** Document extract **

The man in the fluorescent green baseball cap nervously eyes the video camera, then politely declines to be interviewed.
Instead, he listens intently, edging ever closer as his friend Irwin Silbernik, 70, talks about guns, politics and the deadly mass shooting that shattered the heart of this idyllic bedroom community Monday.
Finally, the man — he identifies himself only as Jerry — musters up the courage to step in front of the lens.
"I want to say something on camera: I think the gun issue here in America is a severe mental health condition problem," Jerry says.
"I actually have kind of a mental condition myself, and I know people right now that are dealing with conditions. There's nowhere to go, nobody for us to talk to, nobody to reach out to, it seems."
In the United States these days, the intersection of deadly weapons and mental health is a tricky one to navigate.
As Democrats — progressives and moderates alike — take direct aim at gun rights after each mass shooting, Republicans of all stripes often use the perpetrator's state of mind as a weapon of their own.
That's what Donald Trump did at the annual convention of the National Rifle Association just days after 19 children and two teachers were gunned down in an elementary school classroom in Uvalde, Tex.

** Material provided **
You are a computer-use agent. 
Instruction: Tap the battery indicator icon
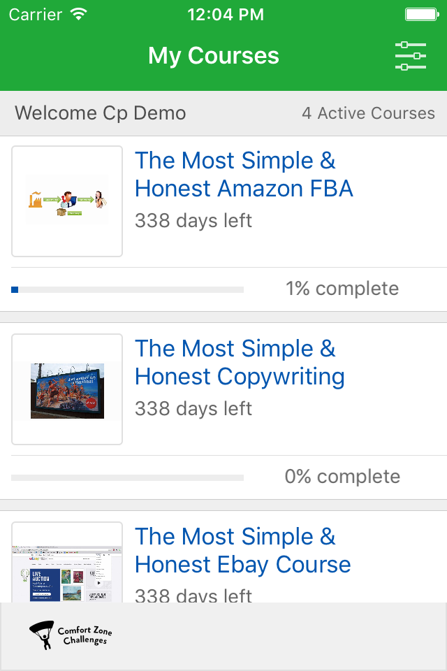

** Work to do **
1. List every person the news article on guns and mental health names.
2. According to the news article on guns and mental health, how many people were killed in the Uvalde elementary school classroom?
3. Continue the news article on guns and mental health from its last sentence.

** Final answers **
1. Irwin Silbernik, Jerry, Donald Trump

2. 19 children and two teachers.

3.
"We need to make it far easier to confine the violent and mentally deranged into mental institutions," Trump said.
Texas Sen. Ted Cruz described the Uvalde gunman as just one of the many "lunatics and monsters" behind America's mass-shooting epidemic, insisting gun control would have made no difference.
"That son of a bitch passed a background check," Cruz said — something that also happens to be true of the man police say was behind the Fourth of July massacre in Highland Park.
But the partisan side of the mental health discussion is a "red herring," said Alexandra Filindra, a political science professor at the University of Illinois Chicago who specializes in gun control issues.
For one thing, while there's a wide variety of conditions that meet the definition of mental illness, it's less clear which ones — or what sort of combination thereof —might be grounds for denying gun ownership.
"What exactly is a mental health condition, and under what circumstances does that make one so dangerous?" Filindra said. "As with criminality, we define these things after the fact."
Then there's the issue of age.
In Uvalde and in Buffalo, N.Y., where 10 people were gunned down in a supermarket, both suspects were just 18. The man behind the Sandy Hook massacre in 2012 was 20. The alleged shooter in Highland Park is 21.
"Adolescence is a time of extreme emotions, and kids can act out," Filindra said.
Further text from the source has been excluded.